For this item, repeat the material exactly while omitting its pictures.
━━━━━━━━
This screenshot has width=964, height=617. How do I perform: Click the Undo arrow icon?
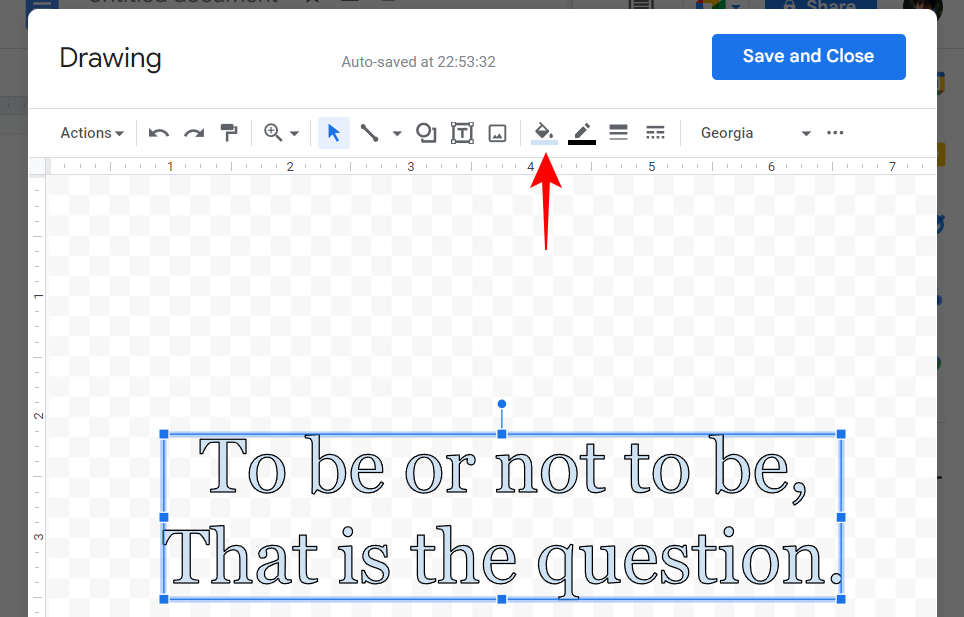(159, 133)
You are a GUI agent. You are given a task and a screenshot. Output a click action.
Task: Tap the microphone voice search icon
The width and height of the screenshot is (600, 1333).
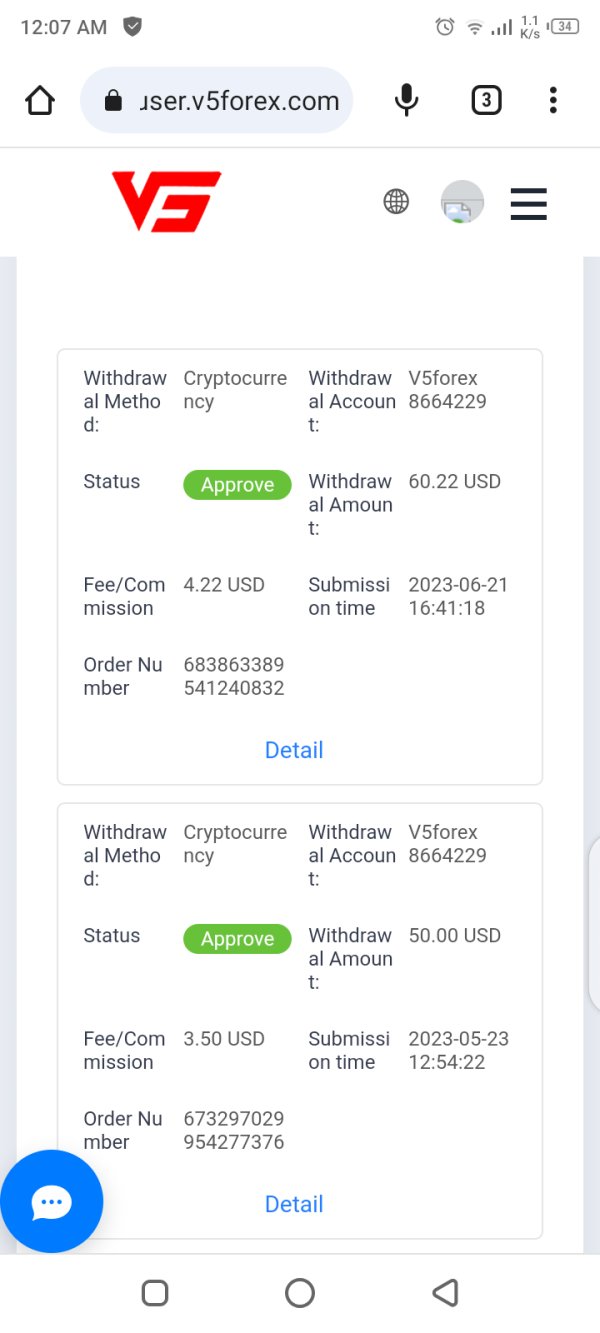[406, 100]
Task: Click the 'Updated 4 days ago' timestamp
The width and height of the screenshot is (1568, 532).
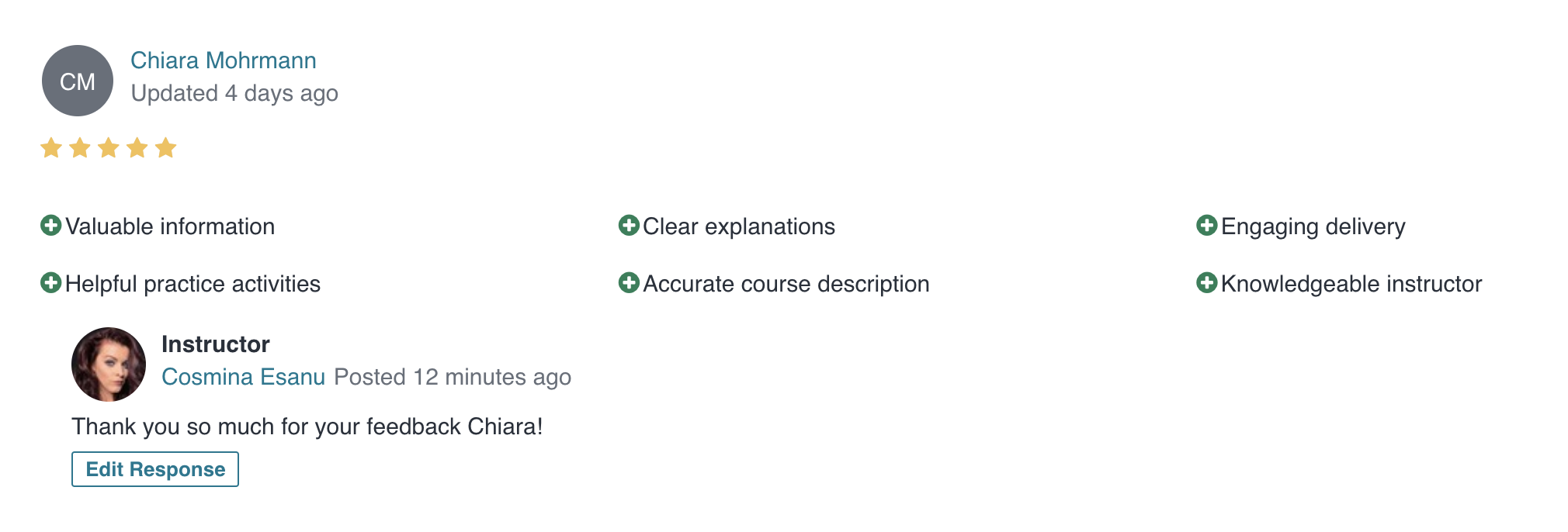Action: [234, 93]
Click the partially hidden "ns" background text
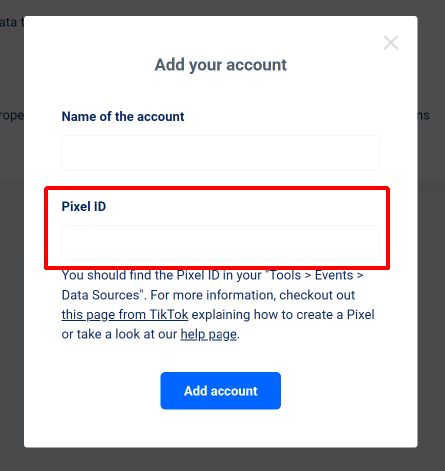445x471 pixels. pos(423,115)
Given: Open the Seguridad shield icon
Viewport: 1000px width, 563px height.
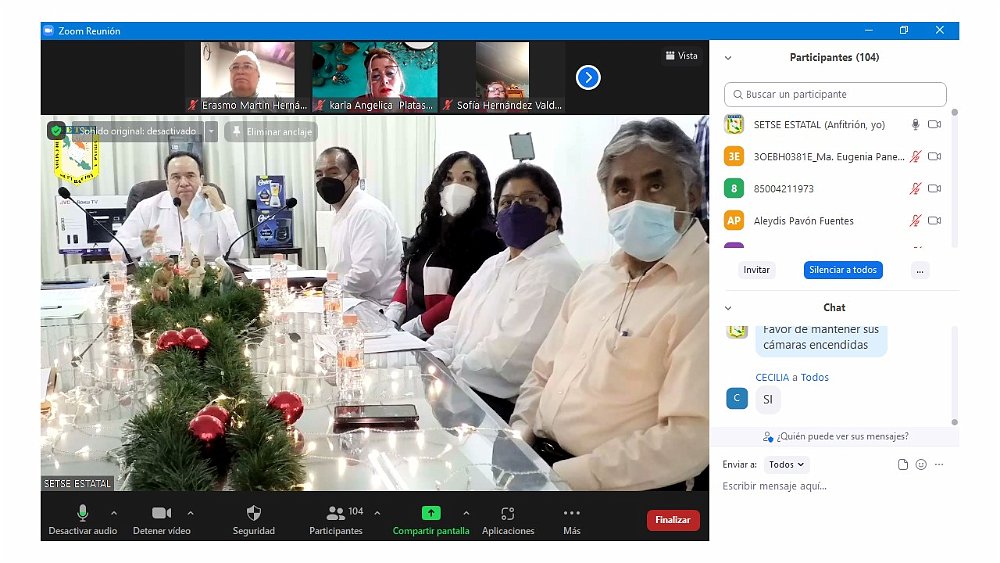Looking at the screenshot, I should tap(253, 513).
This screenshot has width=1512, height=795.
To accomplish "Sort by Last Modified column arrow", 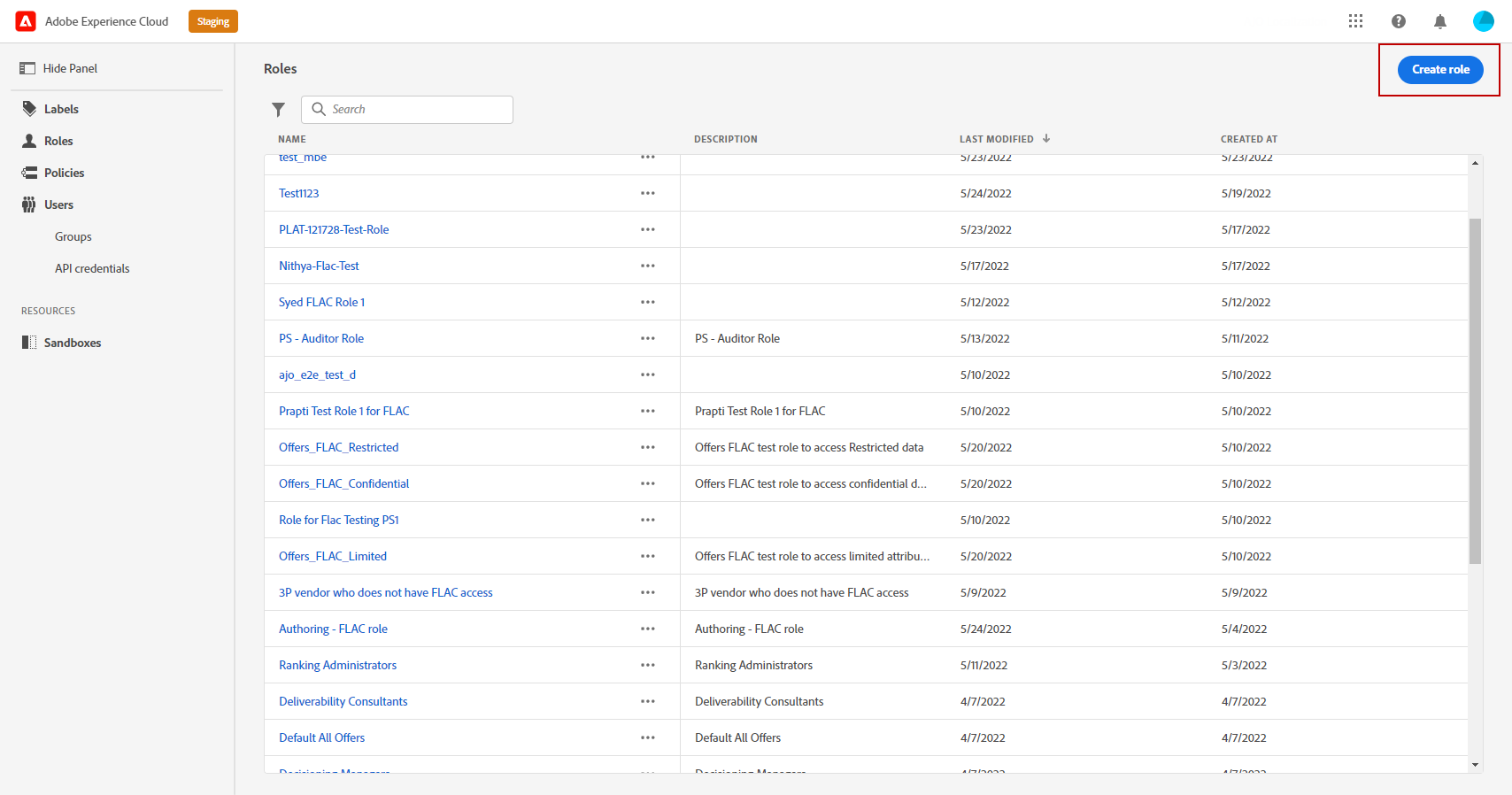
━━━━━━━━
### RESPONSE
This screenshot has width=964, height=617. How do I perform: Click the Undo arrow icon?
(159, 133)
You are a GUI agent. You are given a task and a screenshot. Output a click action.
Task: Tap the microphone voice search icon
The width and height of the screenshot is (600, 1333).
[406, 100]
Task: Click the 'Updated 4 days ago' timestamp
The width and height of the screenshot is (1568, 532).
Action: [234, 93]
Click the partially hidden "ns" background text
445x471 pixels. pos(423,115)
Given: Open the Seguridad shield icon
Viewport: 1000px width, 563px height.
Looking at the screenshot, I should tap(253, 513).
This screenshot has width=1512, height=795.
To accomplish "Sort by Last Modified column arrow", 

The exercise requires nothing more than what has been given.